- [EXERCISE DETAILS] How many lines in these records include the string "resolution"? Reply with that number alone.

*** Begin section ***

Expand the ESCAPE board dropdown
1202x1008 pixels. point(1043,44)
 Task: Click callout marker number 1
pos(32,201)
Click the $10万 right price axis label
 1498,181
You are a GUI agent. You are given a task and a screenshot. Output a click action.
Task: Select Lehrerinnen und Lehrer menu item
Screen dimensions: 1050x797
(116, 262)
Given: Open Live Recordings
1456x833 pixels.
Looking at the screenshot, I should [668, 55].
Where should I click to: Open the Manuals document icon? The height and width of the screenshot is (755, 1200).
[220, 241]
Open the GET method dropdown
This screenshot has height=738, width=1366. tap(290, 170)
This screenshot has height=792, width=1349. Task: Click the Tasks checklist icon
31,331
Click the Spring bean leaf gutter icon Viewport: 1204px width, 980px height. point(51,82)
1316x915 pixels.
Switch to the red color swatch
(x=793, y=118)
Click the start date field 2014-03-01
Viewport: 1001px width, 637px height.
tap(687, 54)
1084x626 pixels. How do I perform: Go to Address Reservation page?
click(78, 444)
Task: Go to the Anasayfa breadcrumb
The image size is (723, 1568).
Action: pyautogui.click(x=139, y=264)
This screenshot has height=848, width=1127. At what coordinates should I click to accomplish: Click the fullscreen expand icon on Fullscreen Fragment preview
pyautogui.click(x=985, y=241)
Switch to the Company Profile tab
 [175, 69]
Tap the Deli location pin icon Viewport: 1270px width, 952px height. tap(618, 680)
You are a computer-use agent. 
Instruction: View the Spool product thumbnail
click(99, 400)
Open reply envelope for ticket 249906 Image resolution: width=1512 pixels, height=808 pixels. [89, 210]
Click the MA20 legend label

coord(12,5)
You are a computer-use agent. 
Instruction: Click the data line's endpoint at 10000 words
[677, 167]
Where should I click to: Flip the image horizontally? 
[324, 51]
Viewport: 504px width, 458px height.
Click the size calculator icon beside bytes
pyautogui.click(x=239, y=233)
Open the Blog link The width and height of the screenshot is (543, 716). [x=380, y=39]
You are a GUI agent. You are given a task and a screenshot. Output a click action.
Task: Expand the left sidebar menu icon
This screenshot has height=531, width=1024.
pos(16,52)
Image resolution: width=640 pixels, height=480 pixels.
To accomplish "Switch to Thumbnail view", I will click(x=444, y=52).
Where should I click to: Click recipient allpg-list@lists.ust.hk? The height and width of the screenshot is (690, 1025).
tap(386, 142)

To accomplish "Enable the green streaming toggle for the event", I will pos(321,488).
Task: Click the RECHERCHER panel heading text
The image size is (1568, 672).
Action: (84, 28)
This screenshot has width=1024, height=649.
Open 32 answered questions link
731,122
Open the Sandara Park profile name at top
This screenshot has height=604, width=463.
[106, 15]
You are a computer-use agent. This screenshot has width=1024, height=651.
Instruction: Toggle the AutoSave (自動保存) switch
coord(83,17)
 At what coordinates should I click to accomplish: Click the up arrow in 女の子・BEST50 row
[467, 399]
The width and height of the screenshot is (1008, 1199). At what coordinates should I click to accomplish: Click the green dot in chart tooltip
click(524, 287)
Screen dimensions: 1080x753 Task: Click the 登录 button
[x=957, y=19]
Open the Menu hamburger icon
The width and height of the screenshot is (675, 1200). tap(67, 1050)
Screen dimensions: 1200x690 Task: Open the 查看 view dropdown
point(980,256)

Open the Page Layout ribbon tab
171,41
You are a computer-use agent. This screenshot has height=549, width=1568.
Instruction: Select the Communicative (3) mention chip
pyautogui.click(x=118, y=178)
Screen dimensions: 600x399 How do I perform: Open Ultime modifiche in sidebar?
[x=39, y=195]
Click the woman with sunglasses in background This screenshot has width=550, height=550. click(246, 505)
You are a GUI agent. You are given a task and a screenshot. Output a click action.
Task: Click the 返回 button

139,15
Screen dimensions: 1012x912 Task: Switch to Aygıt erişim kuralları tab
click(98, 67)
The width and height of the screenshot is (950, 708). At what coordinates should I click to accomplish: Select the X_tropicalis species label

*** End section ***

- [RESULT] 2